Yes, the extractor works very well on screws.. that are not stuck. But the one and only time I wanted to use one to get a stuck screw out (instead of drilling it) the extractor broke into the screw and then I had a MUCH harder time to grind the hardened steel extractor piece out of the screw before I drilled the f**ker out.
as a person who has had to drill out many screws, because they could not be extracted by any means, not in my experience.
What do I do if I already have a loose and sloppy hole? Improve my makeup skills?
I mean your odds are better than the lottery but probably 50/50.
To get it to work?
I only on occasion and sheer dumb luck get those basterds to work, and a small selection of left handed twist bits cost about the same (at least with those you can fail and still drill the screw out)
Left hand drill bits are super handy for sure.
I was never successful using them.
People are probably snapping them in an impact driver
You're probably right.
Err...what works best for me is using the correct type of extractor.
Looks like your drill bits need a little attention.
"a loose and sloppy hole" 💀
Lmao
Like most knock off tools, it doesn't surprise me that these bits are less capable than the originals.
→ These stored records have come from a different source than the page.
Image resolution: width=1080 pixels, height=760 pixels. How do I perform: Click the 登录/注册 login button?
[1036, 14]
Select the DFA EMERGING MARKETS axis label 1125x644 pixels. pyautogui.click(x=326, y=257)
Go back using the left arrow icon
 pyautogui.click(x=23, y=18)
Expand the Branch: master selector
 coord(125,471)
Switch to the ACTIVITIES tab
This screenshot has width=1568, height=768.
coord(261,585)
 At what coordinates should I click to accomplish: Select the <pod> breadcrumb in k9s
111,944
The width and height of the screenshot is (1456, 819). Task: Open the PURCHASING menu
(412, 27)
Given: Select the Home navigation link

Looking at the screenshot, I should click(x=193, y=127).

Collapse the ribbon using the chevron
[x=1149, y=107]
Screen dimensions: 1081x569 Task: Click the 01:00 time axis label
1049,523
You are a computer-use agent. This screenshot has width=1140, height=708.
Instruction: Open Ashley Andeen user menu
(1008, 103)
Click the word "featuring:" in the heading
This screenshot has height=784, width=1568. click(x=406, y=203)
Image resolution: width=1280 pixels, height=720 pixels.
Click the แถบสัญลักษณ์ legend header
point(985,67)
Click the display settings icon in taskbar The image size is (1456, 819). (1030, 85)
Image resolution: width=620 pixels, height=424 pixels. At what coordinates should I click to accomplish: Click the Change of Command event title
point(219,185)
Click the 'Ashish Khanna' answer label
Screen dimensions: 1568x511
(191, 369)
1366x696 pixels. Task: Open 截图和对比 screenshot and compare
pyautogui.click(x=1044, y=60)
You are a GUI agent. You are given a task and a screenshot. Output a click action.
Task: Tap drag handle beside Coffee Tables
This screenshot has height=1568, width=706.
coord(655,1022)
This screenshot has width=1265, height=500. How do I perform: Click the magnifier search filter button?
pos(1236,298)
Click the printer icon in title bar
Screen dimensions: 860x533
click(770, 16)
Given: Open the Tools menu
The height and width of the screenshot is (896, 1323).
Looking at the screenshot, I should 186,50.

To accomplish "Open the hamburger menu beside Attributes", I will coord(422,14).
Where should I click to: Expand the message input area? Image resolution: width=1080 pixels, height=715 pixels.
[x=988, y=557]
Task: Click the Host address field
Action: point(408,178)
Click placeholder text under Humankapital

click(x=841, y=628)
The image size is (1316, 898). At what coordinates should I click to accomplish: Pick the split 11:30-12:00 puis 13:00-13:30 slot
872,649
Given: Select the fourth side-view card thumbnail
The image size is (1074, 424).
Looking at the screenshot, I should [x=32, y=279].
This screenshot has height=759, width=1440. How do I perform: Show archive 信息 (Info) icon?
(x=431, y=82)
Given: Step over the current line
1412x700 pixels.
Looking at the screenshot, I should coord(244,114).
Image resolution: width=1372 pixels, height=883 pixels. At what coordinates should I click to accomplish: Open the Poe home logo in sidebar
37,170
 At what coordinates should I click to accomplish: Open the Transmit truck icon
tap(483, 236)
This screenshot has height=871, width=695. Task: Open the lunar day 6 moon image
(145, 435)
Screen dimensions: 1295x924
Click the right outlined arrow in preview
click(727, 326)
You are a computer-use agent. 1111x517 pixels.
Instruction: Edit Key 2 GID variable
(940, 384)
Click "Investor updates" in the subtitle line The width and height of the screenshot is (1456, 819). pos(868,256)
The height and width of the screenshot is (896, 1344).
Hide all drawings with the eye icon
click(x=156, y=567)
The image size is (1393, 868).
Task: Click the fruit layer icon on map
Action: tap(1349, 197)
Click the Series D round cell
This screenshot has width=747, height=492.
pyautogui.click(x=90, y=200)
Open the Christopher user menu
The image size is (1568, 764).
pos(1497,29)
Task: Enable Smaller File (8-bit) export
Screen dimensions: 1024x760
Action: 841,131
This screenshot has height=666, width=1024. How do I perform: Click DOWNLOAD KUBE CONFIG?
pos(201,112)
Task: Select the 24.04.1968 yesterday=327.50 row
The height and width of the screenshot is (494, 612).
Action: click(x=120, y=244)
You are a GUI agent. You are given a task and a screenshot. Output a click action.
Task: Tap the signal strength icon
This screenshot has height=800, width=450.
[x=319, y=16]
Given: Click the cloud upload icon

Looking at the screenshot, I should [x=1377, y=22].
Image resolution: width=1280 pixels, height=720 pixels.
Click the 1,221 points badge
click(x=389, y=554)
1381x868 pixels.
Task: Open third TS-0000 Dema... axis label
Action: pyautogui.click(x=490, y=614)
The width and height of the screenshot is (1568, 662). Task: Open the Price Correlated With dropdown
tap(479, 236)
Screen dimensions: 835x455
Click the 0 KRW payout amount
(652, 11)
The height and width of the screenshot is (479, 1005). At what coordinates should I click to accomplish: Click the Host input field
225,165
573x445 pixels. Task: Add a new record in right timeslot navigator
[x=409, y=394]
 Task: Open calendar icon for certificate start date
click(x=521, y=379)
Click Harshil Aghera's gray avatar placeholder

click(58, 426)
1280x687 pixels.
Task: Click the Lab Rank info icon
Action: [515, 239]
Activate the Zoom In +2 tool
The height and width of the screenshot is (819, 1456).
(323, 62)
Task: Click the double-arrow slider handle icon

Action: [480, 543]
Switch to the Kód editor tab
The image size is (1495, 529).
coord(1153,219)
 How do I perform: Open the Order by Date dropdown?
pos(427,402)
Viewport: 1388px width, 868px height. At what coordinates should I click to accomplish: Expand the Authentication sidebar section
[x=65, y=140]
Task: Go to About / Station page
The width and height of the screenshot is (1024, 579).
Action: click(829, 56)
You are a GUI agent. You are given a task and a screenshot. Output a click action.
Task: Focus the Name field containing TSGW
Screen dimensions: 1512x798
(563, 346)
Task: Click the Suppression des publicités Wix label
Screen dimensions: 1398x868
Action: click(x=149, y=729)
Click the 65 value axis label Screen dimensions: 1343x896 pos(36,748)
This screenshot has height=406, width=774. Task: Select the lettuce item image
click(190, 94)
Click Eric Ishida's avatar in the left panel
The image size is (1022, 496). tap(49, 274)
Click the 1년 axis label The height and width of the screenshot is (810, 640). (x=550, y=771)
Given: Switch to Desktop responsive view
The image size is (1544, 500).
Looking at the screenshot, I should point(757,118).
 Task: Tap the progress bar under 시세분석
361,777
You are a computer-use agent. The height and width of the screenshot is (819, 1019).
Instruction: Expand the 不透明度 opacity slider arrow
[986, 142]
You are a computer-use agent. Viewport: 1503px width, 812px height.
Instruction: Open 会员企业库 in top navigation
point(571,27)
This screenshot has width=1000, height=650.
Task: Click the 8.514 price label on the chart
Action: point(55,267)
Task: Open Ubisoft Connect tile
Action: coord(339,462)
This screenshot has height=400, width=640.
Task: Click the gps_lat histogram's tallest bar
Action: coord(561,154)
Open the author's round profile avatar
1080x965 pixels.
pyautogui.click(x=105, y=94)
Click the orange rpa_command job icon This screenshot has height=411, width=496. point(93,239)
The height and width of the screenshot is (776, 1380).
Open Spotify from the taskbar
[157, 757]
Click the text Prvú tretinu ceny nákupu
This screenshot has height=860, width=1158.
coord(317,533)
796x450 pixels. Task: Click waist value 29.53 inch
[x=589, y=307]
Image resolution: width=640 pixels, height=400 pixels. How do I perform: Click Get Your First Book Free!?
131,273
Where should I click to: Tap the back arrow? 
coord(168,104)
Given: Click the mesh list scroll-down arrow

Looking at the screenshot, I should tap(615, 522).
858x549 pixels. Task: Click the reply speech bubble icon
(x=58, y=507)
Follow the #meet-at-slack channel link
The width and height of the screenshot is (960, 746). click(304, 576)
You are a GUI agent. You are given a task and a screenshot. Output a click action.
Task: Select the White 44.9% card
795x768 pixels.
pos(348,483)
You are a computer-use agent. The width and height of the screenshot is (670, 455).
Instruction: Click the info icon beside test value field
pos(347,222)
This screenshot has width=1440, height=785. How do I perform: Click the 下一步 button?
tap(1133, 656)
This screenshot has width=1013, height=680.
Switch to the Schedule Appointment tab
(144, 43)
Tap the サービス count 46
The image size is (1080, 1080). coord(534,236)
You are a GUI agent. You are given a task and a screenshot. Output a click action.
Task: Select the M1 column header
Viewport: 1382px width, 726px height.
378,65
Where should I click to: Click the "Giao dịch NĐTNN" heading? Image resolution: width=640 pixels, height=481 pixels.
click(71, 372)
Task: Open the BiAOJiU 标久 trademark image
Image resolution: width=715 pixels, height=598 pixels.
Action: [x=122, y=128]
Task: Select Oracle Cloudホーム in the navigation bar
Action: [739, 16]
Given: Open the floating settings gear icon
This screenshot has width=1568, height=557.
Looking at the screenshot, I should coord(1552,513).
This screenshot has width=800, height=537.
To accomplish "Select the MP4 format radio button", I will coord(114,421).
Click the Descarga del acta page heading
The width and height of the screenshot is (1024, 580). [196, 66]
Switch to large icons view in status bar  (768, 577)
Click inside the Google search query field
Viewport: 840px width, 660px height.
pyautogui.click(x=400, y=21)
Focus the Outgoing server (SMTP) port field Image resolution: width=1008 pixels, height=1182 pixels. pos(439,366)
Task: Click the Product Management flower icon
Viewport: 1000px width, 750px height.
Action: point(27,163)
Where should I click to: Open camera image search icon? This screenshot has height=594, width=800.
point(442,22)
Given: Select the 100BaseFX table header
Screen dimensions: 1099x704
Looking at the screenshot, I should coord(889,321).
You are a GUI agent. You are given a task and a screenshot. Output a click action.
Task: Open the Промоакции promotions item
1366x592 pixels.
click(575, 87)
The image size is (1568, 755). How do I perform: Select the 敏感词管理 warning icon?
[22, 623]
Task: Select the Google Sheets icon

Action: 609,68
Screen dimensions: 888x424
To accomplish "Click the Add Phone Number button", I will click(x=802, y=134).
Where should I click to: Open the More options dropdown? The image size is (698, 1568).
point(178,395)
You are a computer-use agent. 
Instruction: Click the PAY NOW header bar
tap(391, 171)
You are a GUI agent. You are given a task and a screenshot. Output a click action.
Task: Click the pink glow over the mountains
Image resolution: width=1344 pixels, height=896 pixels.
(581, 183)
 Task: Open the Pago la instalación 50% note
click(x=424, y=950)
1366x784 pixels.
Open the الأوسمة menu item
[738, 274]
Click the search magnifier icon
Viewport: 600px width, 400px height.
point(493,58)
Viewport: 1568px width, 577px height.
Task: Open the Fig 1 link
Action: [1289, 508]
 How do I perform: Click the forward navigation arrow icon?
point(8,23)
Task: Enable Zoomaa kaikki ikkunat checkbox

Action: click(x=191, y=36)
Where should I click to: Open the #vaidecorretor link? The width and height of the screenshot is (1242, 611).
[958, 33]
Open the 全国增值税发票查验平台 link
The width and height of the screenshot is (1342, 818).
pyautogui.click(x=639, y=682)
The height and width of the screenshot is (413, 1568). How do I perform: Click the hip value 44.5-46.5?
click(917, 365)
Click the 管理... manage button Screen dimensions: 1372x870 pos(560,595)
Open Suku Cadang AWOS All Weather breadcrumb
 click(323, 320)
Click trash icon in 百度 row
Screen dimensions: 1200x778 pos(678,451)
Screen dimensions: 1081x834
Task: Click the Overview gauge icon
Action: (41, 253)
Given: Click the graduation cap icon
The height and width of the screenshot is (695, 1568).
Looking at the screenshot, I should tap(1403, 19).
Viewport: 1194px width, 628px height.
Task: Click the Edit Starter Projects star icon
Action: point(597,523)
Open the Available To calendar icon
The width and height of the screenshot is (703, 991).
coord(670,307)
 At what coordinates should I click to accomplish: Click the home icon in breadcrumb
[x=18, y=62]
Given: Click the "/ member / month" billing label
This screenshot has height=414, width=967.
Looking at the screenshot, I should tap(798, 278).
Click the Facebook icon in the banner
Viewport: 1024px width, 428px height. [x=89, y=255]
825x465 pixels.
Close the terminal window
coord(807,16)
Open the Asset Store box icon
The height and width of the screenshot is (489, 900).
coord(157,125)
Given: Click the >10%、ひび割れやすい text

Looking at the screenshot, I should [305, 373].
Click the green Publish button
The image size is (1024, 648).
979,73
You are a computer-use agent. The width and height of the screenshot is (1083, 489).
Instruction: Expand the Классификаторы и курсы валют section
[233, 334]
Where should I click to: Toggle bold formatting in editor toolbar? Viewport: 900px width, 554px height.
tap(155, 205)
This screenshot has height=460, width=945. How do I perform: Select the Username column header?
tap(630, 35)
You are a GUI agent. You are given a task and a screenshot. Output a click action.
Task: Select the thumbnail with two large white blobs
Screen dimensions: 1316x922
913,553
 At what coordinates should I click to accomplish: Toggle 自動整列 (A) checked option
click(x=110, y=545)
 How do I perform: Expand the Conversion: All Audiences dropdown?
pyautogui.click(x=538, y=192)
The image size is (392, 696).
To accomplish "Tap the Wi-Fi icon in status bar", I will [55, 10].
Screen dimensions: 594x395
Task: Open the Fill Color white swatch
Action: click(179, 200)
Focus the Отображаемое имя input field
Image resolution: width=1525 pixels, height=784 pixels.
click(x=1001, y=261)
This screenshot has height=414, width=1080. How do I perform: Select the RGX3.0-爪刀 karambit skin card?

Just another reason why I avoid Amazon.
I'm not sure who invented the original design. It's too bad that the drill end was so poorly made, because the extractor end wasn't bad at all.
@@ShopHumor As I remember the first set of these I had was Grabit by Alden. They worked well for me until I loaned them to someone on a jobsite any the proceeded to destroy them. Considering how many companies now have extractors of this design I assume that the original patent expired.
I think you're correct about that.
I bought these. They didn't work for me.
I tried and failed to extract.doing it on car,drilled out
Did drilling it out work for you?
Dont use impact tools to remove
NO! Useless. These DO NOT WORK. Don't buy a set. You're better off using a spoon.
Learn to use a rotary tool to make a screwdriver slot. That, and learn the golden touch of patience so that you don't break screws and bolts. Go slow and lubricate, young men. Pro-tip: drill a pilot hole when using an impact-driver for anything you don't want to snap off. _Better procedure beats better remediation._
Wise words from a man who knows how to lubricate.
Just get left-handed drill bits.
Nothing wrong with left handed drill bits. Everyone should have a set.
🖖
Ayyy
@@ShopHumor Arrgh, pirate be ye
You'll have better luck with a cheap Harbor Freight flux core welder.
Might have to pick one of those up. Have been curious about their cheap welders.
your promotion of amazon, a company infamous for undermining human rights and quality of life, is not a good look.
No-one wants a loose and sloppy hole do they? That isn't a good thing
$10? Just order these direct from china for $4 and change canadian.
In my experience they don’t work
Nothing worse than a loose and sloppy hole.